**Study text**

○ ○ ○

Still from Everson's "American Motor Company"
Still from Everson's film "American Motor Company"
While I enjoyed all of them, three films really stand out: in "American Motor Company," Everson depicts two workers methodically posting a billboard that is at first unclear and unremarkable but which, when finished, reveals a black man posing in front of the fake town of Volkswagen, Ohio. That's it. Yet the film captures so much: the invisibility and precarity, and the physical efforts required, of blue-collar labor (especially today), the global consumerist fantasy, capitalism's contemporary spectacle, and the steady corporatization of every aspect of our lives, down to municipal government themselves. Only this one has a black face fronting it. "According To" is an especially powerful example of how Everson sometimes puts archival and found footage to novel and evocative ends. In this short piece, he links three different tracks: one is footage of an elderly African-American man, living in the rural South, who recounts his experiences working as a paperboy; the second features footage of a body being dredged from a lake, intercut with clips of notable black people, ranging from Martin Luther King Jr. to Floyd Patterson, and what appear to be civil rights protests; the third features crisp audio local news reports, including some that appear to refer to the drowning. Everson skillfully torques each element, so that the elderly man begins to qualify his accounts, suggesting that he wasn't always paid and that his memory might be faulty. The news reports also shift, also changing the story of the drowned man and our feelings about the nature of his death, and adding other crimes, including one in which an "elderly Negro woman" died in a fire that appears to be a hate crime, and a black man readily admits to having killed a white man. The images shift into sync with this changed narration, showing what appears to be a black body on a gurney; is it the drowned man, who may have been murdered, and how objective can any news be within the context of our particular national, racial, ethnic, and gendered histories? The third film, "Ninety-three" features the same actor in "According To," attempting to blow out the eponymous birthday candles, which, as we come to see, are the trick kind. In the interplay between the slow camera speed, the elderly man's expressive face and the flames lighting it, Everson has captured a world, his world, mine, ours, and by extension, reveals truths more broadly about humanity, as effectively as a poem. Multiple ones.

Cory Arcangel's "Various Self Playing Bowling Games" (2011)
Arcangel's "Various Self-Playing Bowling Games (aka Beat the Champ)"

○ ○ ○

Stored items:
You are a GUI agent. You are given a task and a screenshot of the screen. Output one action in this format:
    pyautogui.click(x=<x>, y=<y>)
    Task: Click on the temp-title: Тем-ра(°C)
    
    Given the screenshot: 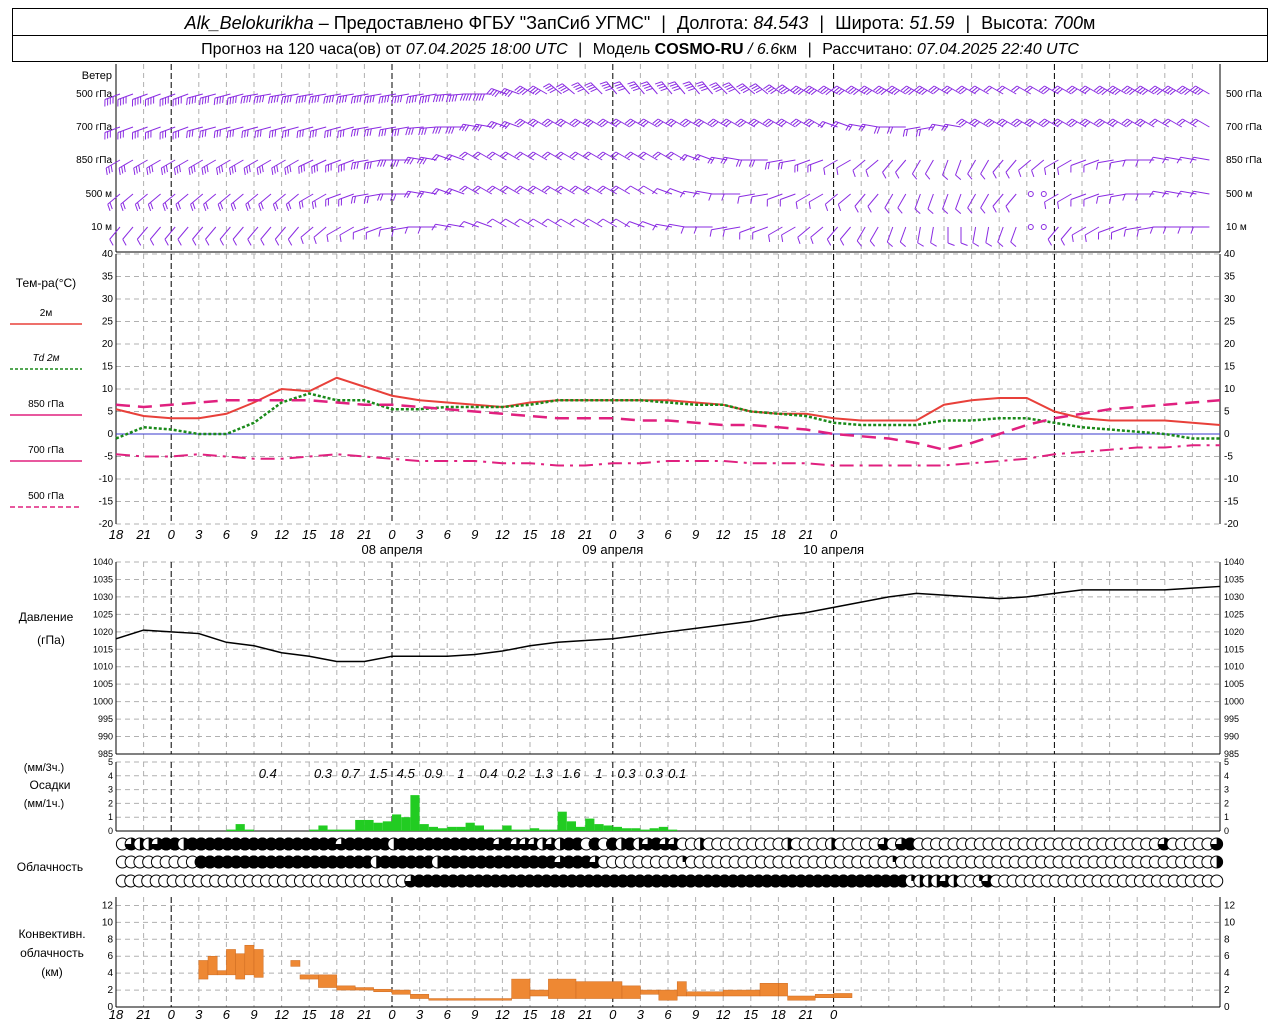 What is the action you would take?
    pyautogui.click(x=46, y=283)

○ ○ ○

**Task objective**
Please answer from the review of Everson's films: what fake town appears behind the man on the finished billboard in "American Motor Company"?

**Written solution**
Volkswagen, Ohio.